Our study showed that patients with type 2 diabetes with no recent history of lipid-lowering treatment, who were listed with GPs that used a DMP, which provided a population overview with alerts for patient clinical performance, had statistically significantly greater odds of receiving a prescription for lipid-lowering medications when compared with patients who attended GPs who had not started using the DMP at a high level. The increase in lipid-lowering drug prescriptions was especially notable for male patients, patients aged 60–70 years, patients with no more than 5 years of diabetes duration, non-deprived patients and patients with no comorbidities.

A review by Hemens et al [8] concludes that decision-support tools that use alerts or reminders for drug prescribing inconsistently improved process-of-care quality.
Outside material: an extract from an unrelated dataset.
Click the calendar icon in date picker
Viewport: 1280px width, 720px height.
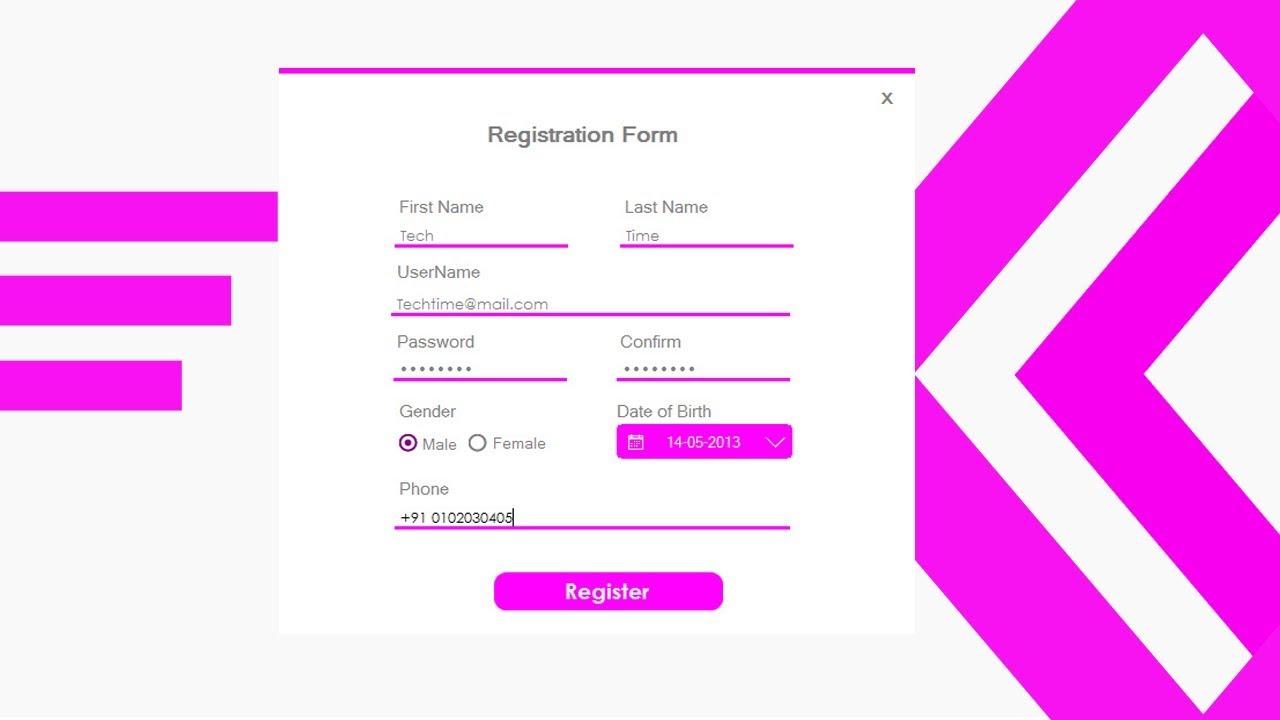point(636,442)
A study using participants from Kaiser Permanente, in the USA, by Derose et al [9], found a moderate impact on statin prescription to patients with diabetes following an intervention that offered single-page sheets with pertinent patient data, including a recommendation to prescribe the indicated medication, to be faxed to the healthcare provider from a central location on the morning of a scheduled outpatient appointment.

Filippi et al [10] found an effect on antiplatelet drug prescriptions for patients with diabetes following use of an electronic reminder integrated into a computer system that successfully aimed to increase the use of the system among Italian general practitioners. Results were stratified by CVD risk into three groups: (1) one risk factor without CVD; (2) two or more risk factors without CVD; and (3) the presence of at least one type of CVD. The magnitudes of the effects were largest for those without CVD but with one or more risk factor (groups 1 and 2). The results of our stratified analyses are in line with this finding.
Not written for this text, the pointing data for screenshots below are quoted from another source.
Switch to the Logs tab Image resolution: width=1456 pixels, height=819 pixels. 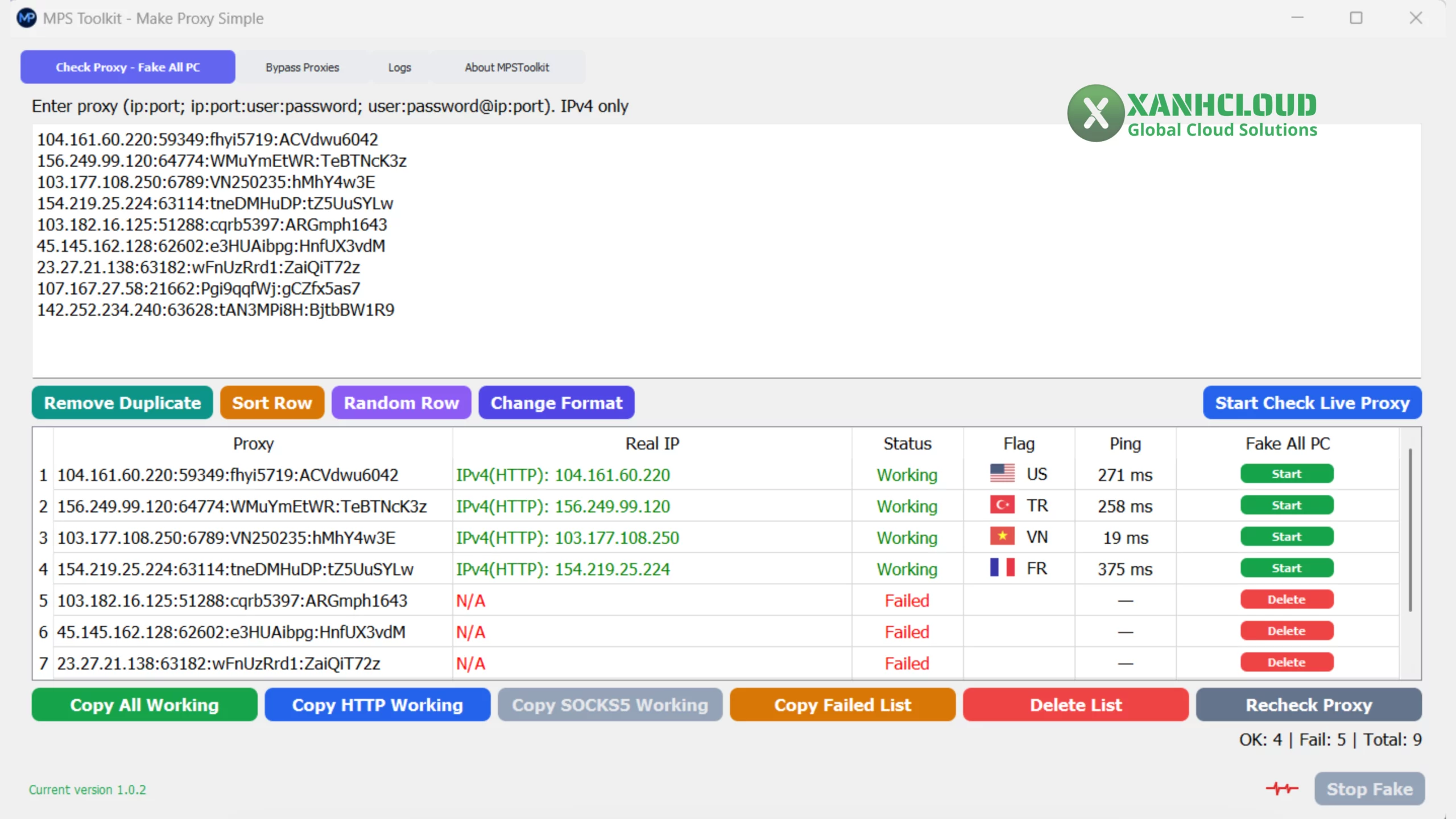pyautogui.click(x=399, y=67)
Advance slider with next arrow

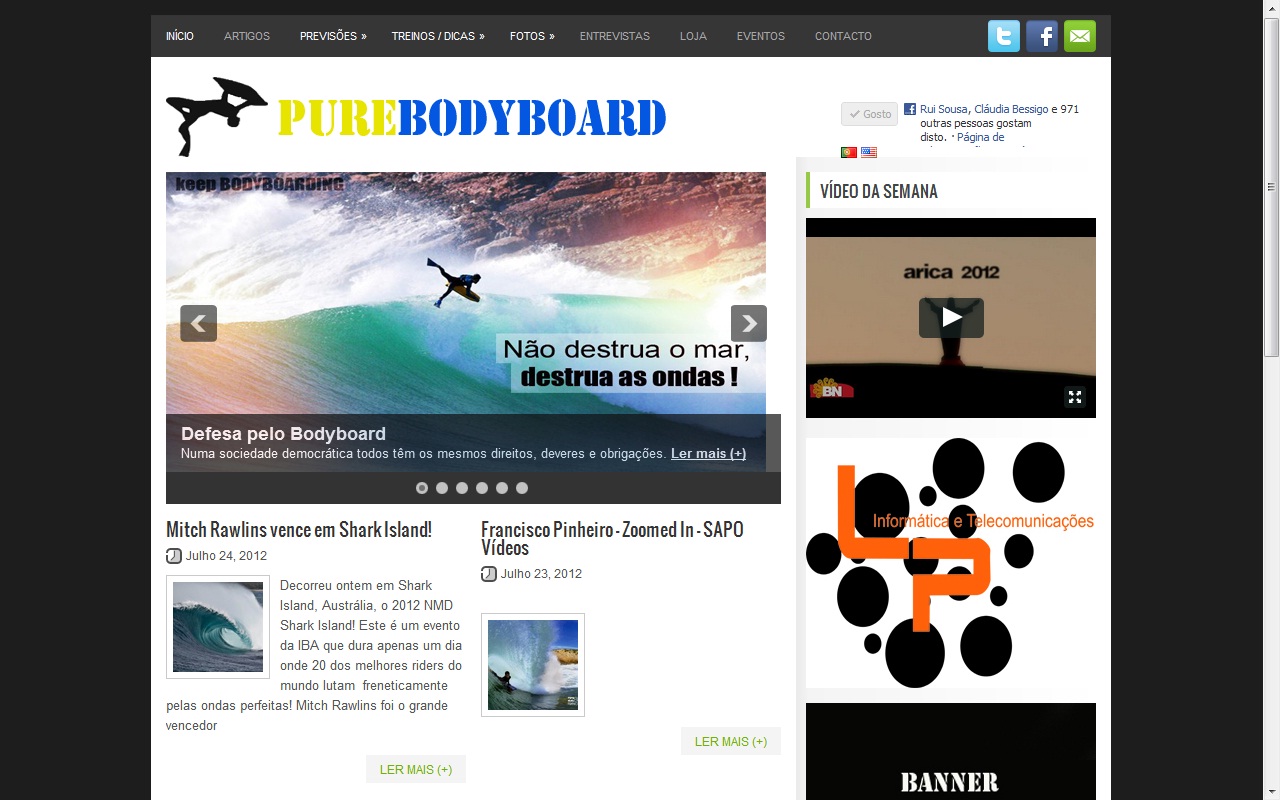[748, 323]
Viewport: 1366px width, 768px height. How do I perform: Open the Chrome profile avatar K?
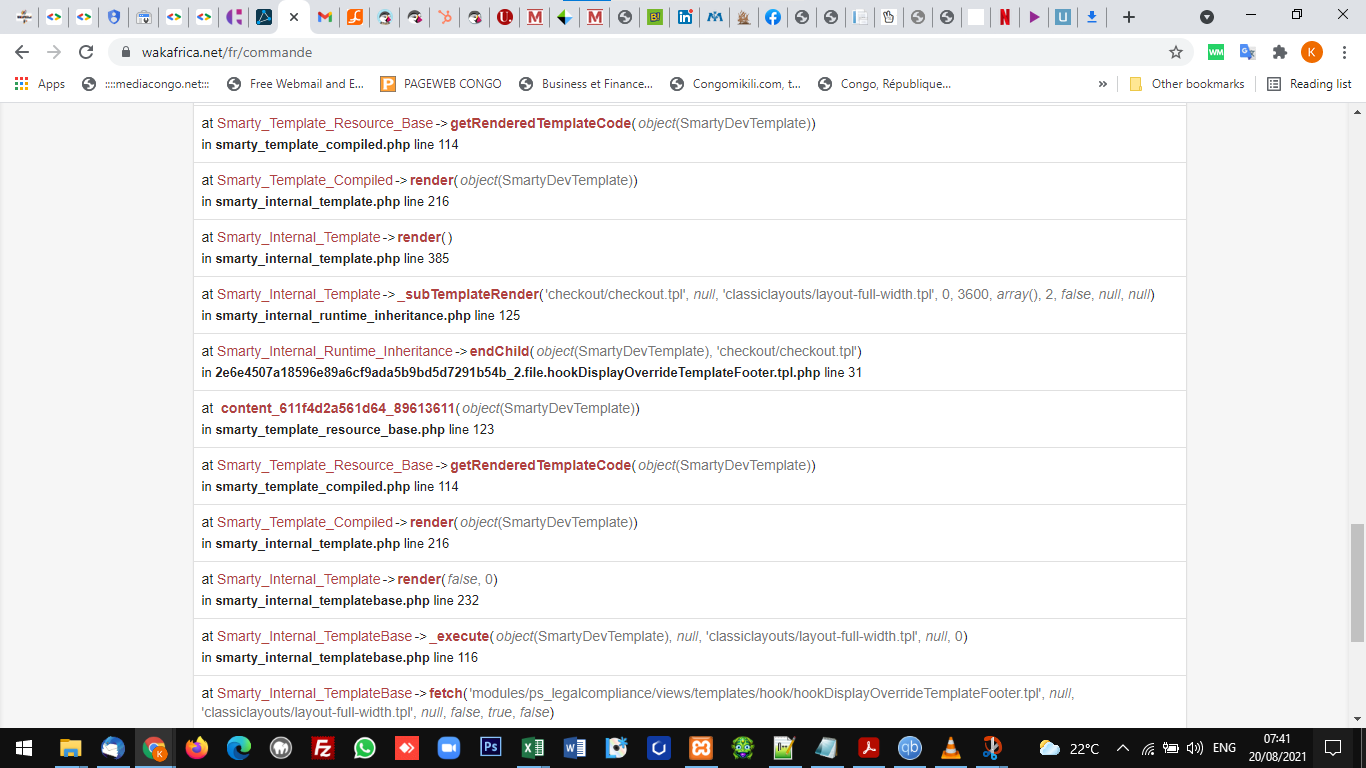click(x=1311, y=52)
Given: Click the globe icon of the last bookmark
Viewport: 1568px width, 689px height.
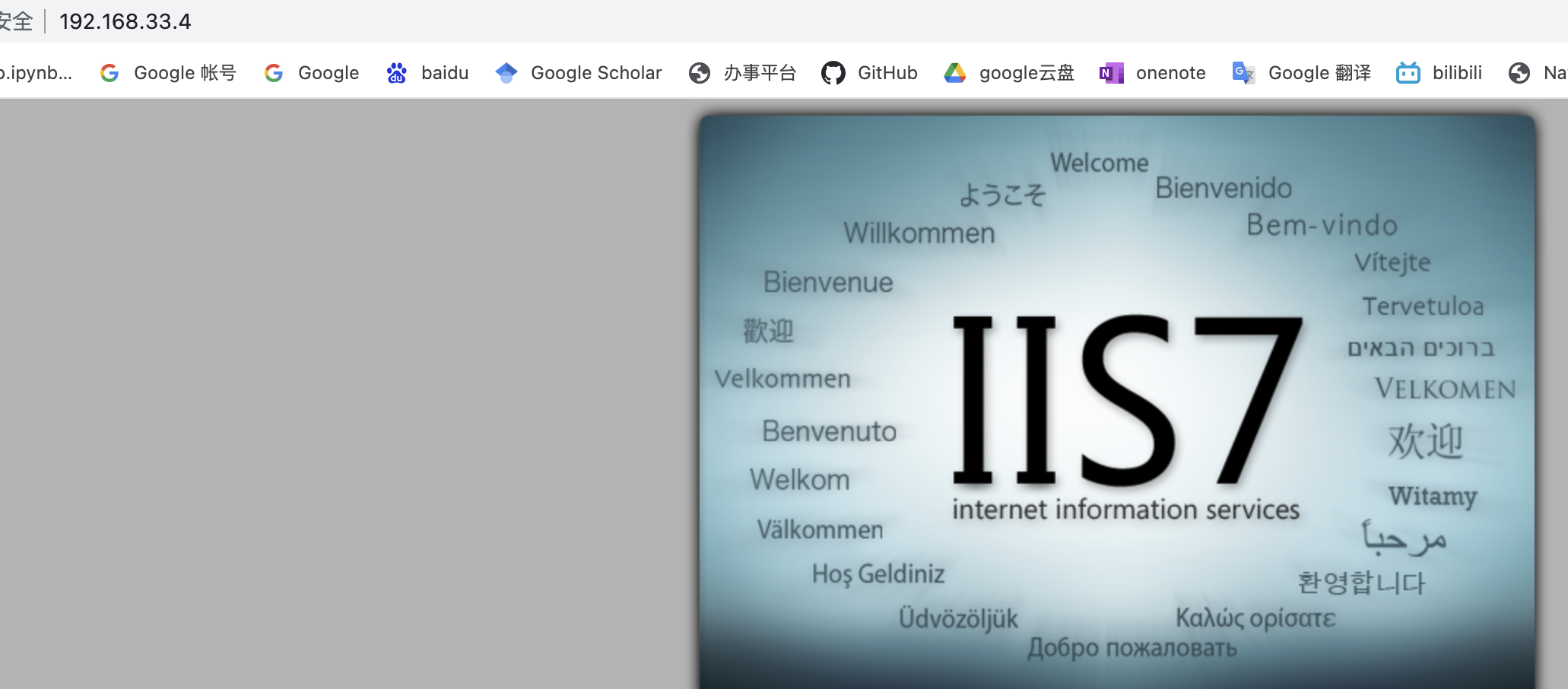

The decision-support tool in the context of our study may be defined as weaker than both the US and the Italian tools described above. This is because it did not offer alerts or reminders at the point of service, but only worked through the population overview, which the general practitioner would access on their own initiative. Hence, behavioural changes in our study required additional physician effort. The Italian study showed a much higher impact of the intervention of medication prescription than that observed in our study, which may indicate that further improvements may be gained by using electronic reminders/alerts at the time that physicians and patients meet.
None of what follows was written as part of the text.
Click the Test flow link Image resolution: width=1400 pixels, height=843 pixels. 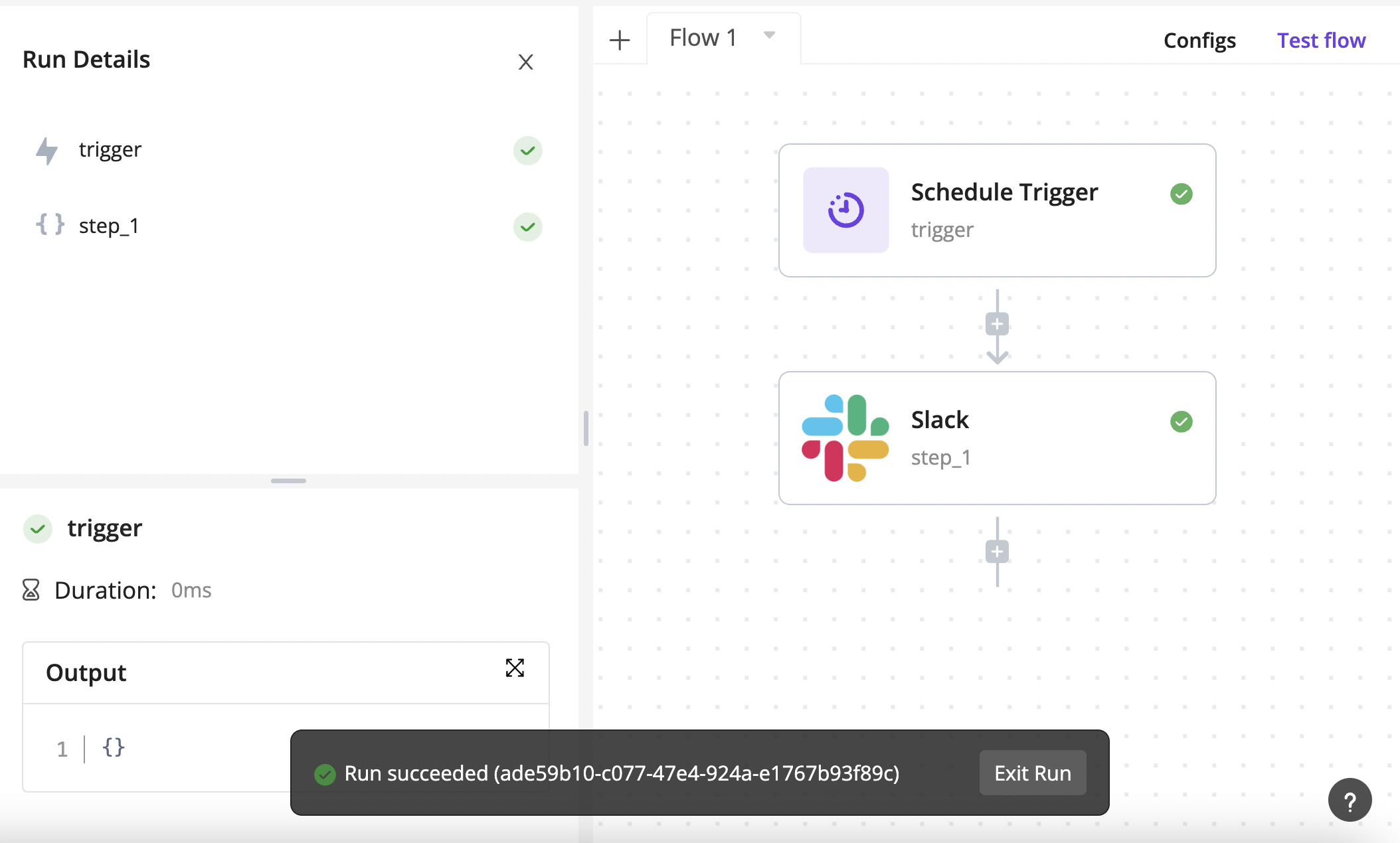1321,40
A strength of our study is that it is based on nationwide, high-quality register data, with practically no missing variable bias. A limitation is that our measurement of exposure may be biased by self-selection of GPs with a special interest in diabetes treatment. The risk of selection bias was reduced by omitting the first users of the DMP and using a cohort of GPs that only began using the DMP in 2012 (a year after enrolment became mandatory), by using GPs who fulfilled the exposure criteria during the following year (2013) as a control group and by controlling for a range of confounder variables. Finally, assessment of selection bias by running a placebo test to evaluate differences in outcomes prior to exposure leaves us confident that residual confounding was a minor problem.